Теперь нам все ясно, но наше современное объяснение было бы тарабарщиной для неравнодушного и компетентного врача тех времен, для которого сражение с болезнью начиналось и кончалось микробной теорией. А почему у госпитализма был обратный социальный градиент здоровья? Части разгадки рассыпаны тут и там, спрятаны в слежавшихся бумагах. Видно, как были сбиты с толку эксперты, которые периодически задумывались над странной статистической закономерностью: дети реже заболевали госпитализмом в больницах победнее, которые не могли себе позволить изолированные боксы по последнему слову техники.

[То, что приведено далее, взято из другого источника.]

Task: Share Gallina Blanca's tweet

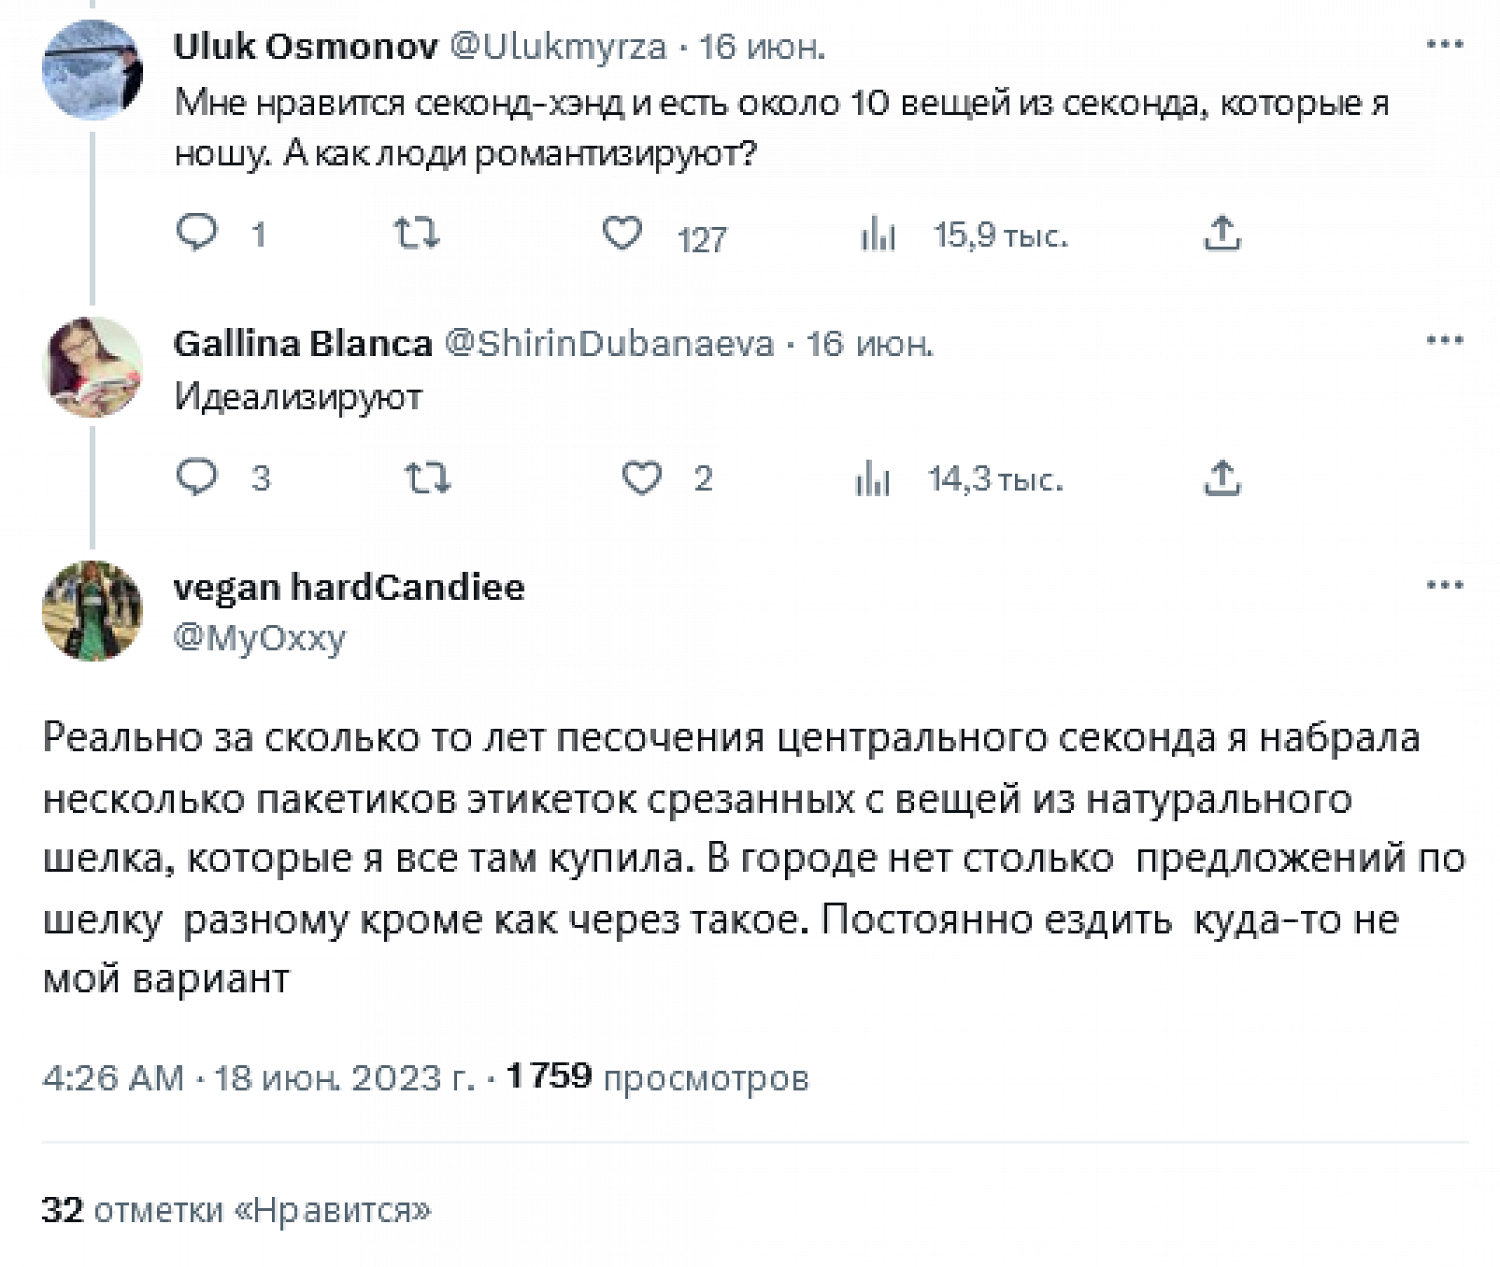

Отсюда можно вынести несколько уроков. Урок госпитализма по-прежнему актуален. Современная медицина разработала необыкновенные возможности спасения недоношенных детей, даже тех, кто родился на месяцы позже срока и весит меньше килограмма. Но для таких подвигов необходимо отделение реанимации новорожденных, в котором во имя стерильности жертвуют стимуляцией. В классической работе начала 1980-х Тиффани Филд с коллегами из Медицинской школы Университета города Майами отправились в отделения для новорожденных и стали прикасаться к детям: три раза в день по 15 минут гладили их по телу, двигали их конечностями. И это дало чудодейственные результаты. Дети росли и развивались на 50 % быстрее, были активнее и бодрее, и их выписывали из больницы почти на неделю раньше, чем недоношенных детей, которых не трогали. Спустя месяцы дела у них по-прежнему обстояли лучше, чем у нетронутых недоношенных.
Мне кажется, что этот важнейший вывод все еще требует как можно более широкого применения. И не нужно ходить в отделения реанимации новорожденных или копаться в древних медицинских записях, чтобы обнаружить подобия госпитализма. Подержите плачущего ребенка на руках, почувствуйте покой, утешая его, пусть вам ненадолго покажется, что мир справедлив и безопасен, – а потом представьте себе детей, штабелями сваленных в румынских приютах: это воплощение госпитализма вас потрясет.